Ways to encourage your child to self-motivate

  1. Have realistic expectations by keeping in mind your child’s personality and temperament. Help him become the best version of himself, and not what you want him to be or become. Hold him to high standards, love him for who he is, and appreciate what he can do.
  2. Build confidence by giving your child opportunities to feel good about herself, especially by feeling capable. Whenever your child’s curiosity is aroused or she attempts to try something new or makes a choice, ensure that the way you respond makes her feel happy, inspires awe and wonder, and interest and excitement. Notice how these rich experiences make her feel, “I can,” “It made me happy,” and “I can choose”. All these begin to make her feel good about herself.

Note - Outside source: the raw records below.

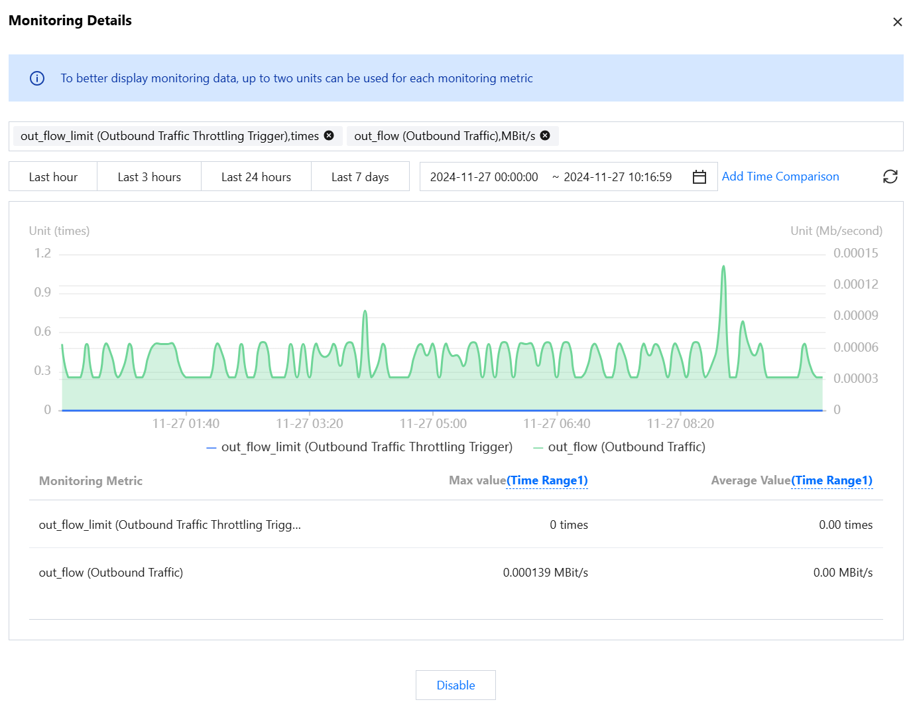This screenshot has height=704, width=909.
Task: Switch to Last 24 hours range
Action: (x=256, y=177)
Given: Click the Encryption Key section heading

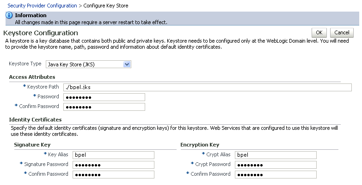Looking at the screenshot, I should pyautogui.click(x=200, y=145).
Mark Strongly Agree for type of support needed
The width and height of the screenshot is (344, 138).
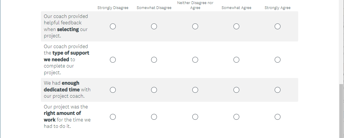(x=278, y=60)
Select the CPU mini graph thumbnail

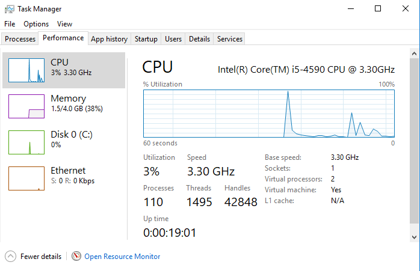(x=26, y=70)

  3. Build on character strengths such as hard work, not giving up easily, picking himself up when there is a setback, and self-control. Help him in his search to find what he can be good at and encourage him wholeheartedly. Allow him to try his hand at various things to help him find what is of interest to him.
  4. Help set goals to improve performance, focus and effort, and master these habits. Small goals work best as they can gradually push your child to look for and enjoy challenges. At the same time, teach your child that progress is also the result of effort, perseverance, determination, grit and diligence.

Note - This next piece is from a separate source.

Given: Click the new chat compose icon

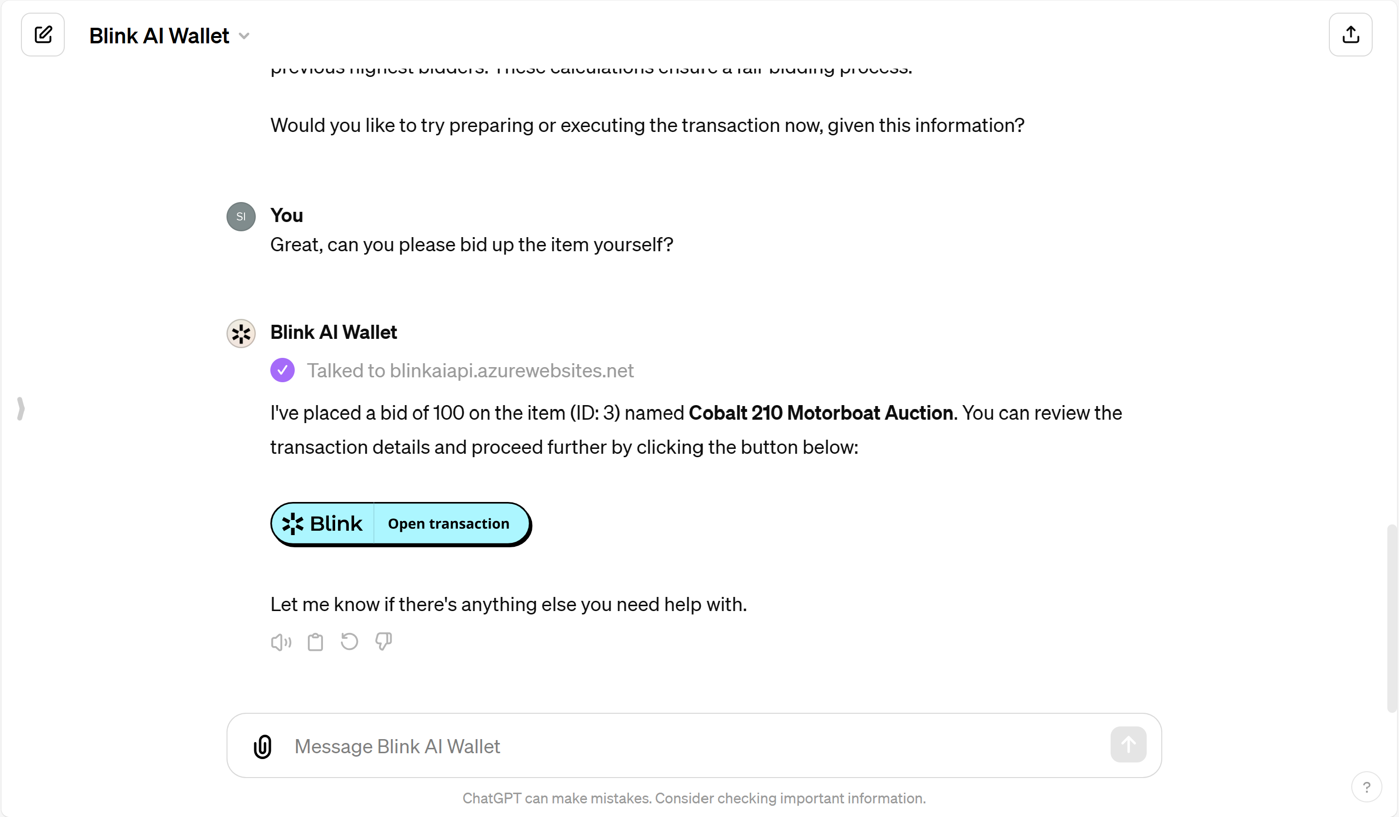Looking at the screenshot, I should pos(43,35).
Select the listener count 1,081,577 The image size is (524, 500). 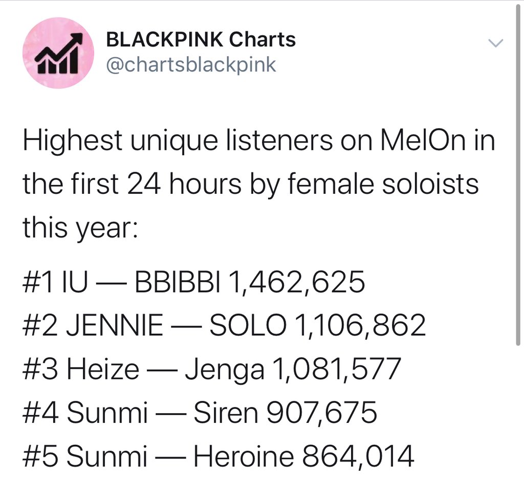(335, 369)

  5. Teach the importance of practice, one step at a time. Give positive and constructive feedback and teach your child how to self-assess. It would make him more responsible, find the gaps and work towards gradual and steady improvement. It would also turn learning into an enjoyable experience.
  6. Appreciate small accomplishments of your child by sharing them with individuals who are important to the child. These secure relationships will give your child the courage to explore and learn more about his world, and increase his understanding of how to function in his environment. Be sincere in your praise.

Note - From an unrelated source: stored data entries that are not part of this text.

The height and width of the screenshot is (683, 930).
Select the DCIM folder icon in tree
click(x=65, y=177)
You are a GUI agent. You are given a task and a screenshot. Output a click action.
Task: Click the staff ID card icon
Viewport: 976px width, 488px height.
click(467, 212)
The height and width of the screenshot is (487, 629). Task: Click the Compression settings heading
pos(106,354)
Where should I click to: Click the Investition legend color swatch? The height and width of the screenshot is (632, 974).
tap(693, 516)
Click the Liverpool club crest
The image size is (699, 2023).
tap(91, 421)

  7. Develop a growth mindset by teaching yourself and your child that intelligence is not a fixed trait and that progress can be achieved with effort and practice, and that valuable learning can happen from failures or setbacks. It’s all about working diligently to achieve goals and experience success.
  8. Encourage suitable activities by allowing your child to get involved in tasks where she is more likely to experience success. This will, in turn, boost her level of self-motivation. Support her when she comes to you with doubts or is exploring ideas to help her make better choices.
  9. Go to the root of problems by helping your child list out the problems, and asking questions to find out where and when these issues arise, how they happen, and who or what causes them. This exercise enables the child to think of new areas of possibilities and solutions.
  10. Be patient, as children are a work in progress, and this process cannot be fast-forwarded. Inevitable setbacks and disappointments are great moments to teach your child and learn for yourself.

Ways parents can be a model of self-motivation

  1. Let your own efforts be visible to your child.
  2. Complete the tasks you take up.
  3. Fulfil your obligations.
  4. Show them how you enjoy learning, and share your stories with them.
  5. Don’t wait to be pushed against the wall before you take on responsibility.
  6. Demonstrate how you don’t give up till you have completed a task, no matter how tough.
  7. Appreciate when other family members work hard at something.

Arundhati Swamy is a counsellor and the Head of Parent Engagement Programs at ParentCircle.